If you agree with this definition, then what is your common goal; to grow old together in harmony and love. Isn’t that the ultimate goal of all couples?
How your couple will get through menopause
The members of your partnership, i.e. you and your spouse, should make every effort to get through this phase.
In general, women want understanding, support and sympathy from their partner in a time of distress, menopause is no exception.
Understanding the process, stages, symptoms, and more of menopause will ensure that your partner will be able to support you. It would be sad to think that you can simply ignore this situation, as if it would just go away.
If you were suffering from cancer… wouldn’t you and your partner want to know everything about this situation and put in place the best solutions for the continuity of your life together in harmony.
Intimacy For Two
Does menopause means the end of sexual activity in your relationship? Not at all! There are solutions.

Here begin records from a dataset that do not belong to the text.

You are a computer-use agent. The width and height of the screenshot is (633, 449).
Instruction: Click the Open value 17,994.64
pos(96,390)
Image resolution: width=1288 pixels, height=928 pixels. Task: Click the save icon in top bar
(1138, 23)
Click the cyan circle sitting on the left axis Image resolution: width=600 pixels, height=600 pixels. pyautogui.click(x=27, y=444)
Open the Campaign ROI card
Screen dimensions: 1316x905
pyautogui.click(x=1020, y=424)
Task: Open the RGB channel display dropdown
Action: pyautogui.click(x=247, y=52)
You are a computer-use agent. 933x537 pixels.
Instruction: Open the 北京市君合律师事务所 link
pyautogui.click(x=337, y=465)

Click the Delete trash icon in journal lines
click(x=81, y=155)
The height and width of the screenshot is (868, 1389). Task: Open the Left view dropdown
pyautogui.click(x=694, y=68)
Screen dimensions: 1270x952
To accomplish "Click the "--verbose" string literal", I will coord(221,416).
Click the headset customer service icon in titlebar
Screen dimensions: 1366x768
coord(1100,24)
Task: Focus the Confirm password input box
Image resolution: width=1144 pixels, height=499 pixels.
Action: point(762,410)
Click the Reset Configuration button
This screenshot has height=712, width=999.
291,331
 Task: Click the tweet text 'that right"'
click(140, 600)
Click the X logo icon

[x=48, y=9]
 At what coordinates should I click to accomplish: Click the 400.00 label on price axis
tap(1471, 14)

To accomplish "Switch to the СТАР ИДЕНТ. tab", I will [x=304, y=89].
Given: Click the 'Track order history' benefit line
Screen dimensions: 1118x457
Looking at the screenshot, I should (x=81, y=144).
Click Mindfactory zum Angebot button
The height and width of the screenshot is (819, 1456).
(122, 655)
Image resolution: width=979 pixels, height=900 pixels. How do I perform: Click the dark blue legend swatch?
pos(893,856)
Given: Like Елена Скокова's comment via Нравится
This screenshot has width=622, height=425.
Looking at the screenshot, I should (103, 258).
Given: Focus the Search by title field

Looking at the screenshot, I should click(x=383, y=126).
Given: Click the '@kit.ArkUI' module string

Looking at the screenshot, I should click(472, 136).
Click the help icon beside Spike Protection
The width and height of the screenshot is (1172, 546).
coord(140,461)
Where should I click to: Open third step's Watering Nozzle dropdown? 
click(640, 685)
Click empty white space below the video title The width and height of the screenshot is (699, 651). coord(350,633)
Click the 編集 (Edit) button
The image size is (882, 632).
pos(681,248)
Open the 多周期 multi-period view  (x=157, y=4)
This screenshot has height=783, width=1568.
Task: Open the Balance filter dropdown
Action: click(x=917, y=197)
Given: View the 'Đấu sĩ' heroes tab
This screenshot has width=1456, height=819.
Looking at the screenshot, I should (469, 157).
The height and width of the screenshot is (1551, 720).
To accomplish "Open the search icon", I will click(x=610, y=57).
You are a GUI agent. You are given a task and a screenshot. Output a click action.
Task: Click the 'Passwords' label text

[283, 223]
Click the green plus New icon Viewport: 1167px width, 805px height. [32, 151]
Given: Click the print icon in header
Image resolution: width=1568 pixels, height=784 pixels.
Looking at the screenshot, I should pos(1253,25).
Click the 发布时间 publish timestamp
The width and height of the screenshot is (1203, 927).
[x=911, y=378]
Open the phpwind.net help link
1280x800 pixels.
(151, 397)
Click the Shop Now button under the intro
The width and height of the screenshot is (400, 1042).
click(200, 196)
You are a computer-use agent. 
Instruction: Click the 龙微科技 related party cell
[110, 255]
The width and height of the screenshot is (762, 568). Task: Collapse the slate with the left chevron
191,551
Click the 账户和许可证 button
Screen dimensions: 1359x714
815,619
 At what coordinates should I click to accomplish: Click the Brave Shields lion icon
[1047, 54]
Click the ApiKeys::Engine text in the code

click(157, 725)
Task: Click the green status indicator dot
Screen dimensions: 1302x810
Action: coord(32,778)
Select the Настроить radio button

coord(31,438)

Many men blame lack of sex as the main reason for divorce in their 40s. But is this the case? The AARP (American Association of Retired Persons) surveyed 1,682 adults aged 45 and over about the importance of sex. Two-thirds of men (66%) and about half of women (48%) agreed that a satisfying sex life was important to their quality of life. This represents a difference of only 18 per cent. So, is it lack of sex or a breakdown in communication that drives women away?
Dr. Wendy Klein, co-author of The Menopause Makeover and a leading expert on menopause, says, “If a woman is taking medications, such as antidepressants, mood stabilizers, contraceptives, antihistamines, sedatives, antihypertensives and/or blood pressure medication, it can also decrease sexual desire.
The stress of midlife due to career changes, loss of a loved one, empty nest syndrome or caring for elderly parents can contribute to a decrease in libido.
Sexual fulfillment can continue well beyond the age of menopause. “Emotional and sexual life, in general, and in the 50s in particular, is as much a matter of the mind as it is of the body,” says Dr. Alain Tamborini in his book 800 Questions for the Gynecologist.
It is obvious that a dull and repetitive sexuality is not likely to improve over the years. Conversely, when love relationships have been a source of satisfaction and fulfilment, they can still be enriched over time.
Keeping up your libido at all ages
Even if there is a good understanding within the couple, some disorders can still become obstacles. The most important and most frequent is vaginal dryness. After the menopause, estrogen secretions from the ovaries dry up, the vagina loses its flexibility and becomes dry. Intercourse can be painful. The use of lubricants or local estrogen is an effective aid. Some treatments can also help combat fatigue and other hot flashes. Talk to your doctor.
Beyond the physiological problems related to this period of life, regardless of age, monotony, boredom, mediocrity kill love and desire. Originality, imagination, fantasy make it possible to sublimate sexuality. Without forgetting that the departure of the children or the arrival of retirement also means more time and less constraints or stress… So why not take advantage of it?
In conclusion, I believe that as long as we agree to the fact that nothing is taken for granted in a relationship and that we care about that relationship, we will make the right choices. The education of the parties involved in this process of change is paramount for the survival of the couple.
Your relationship is worth investing a little time and patience.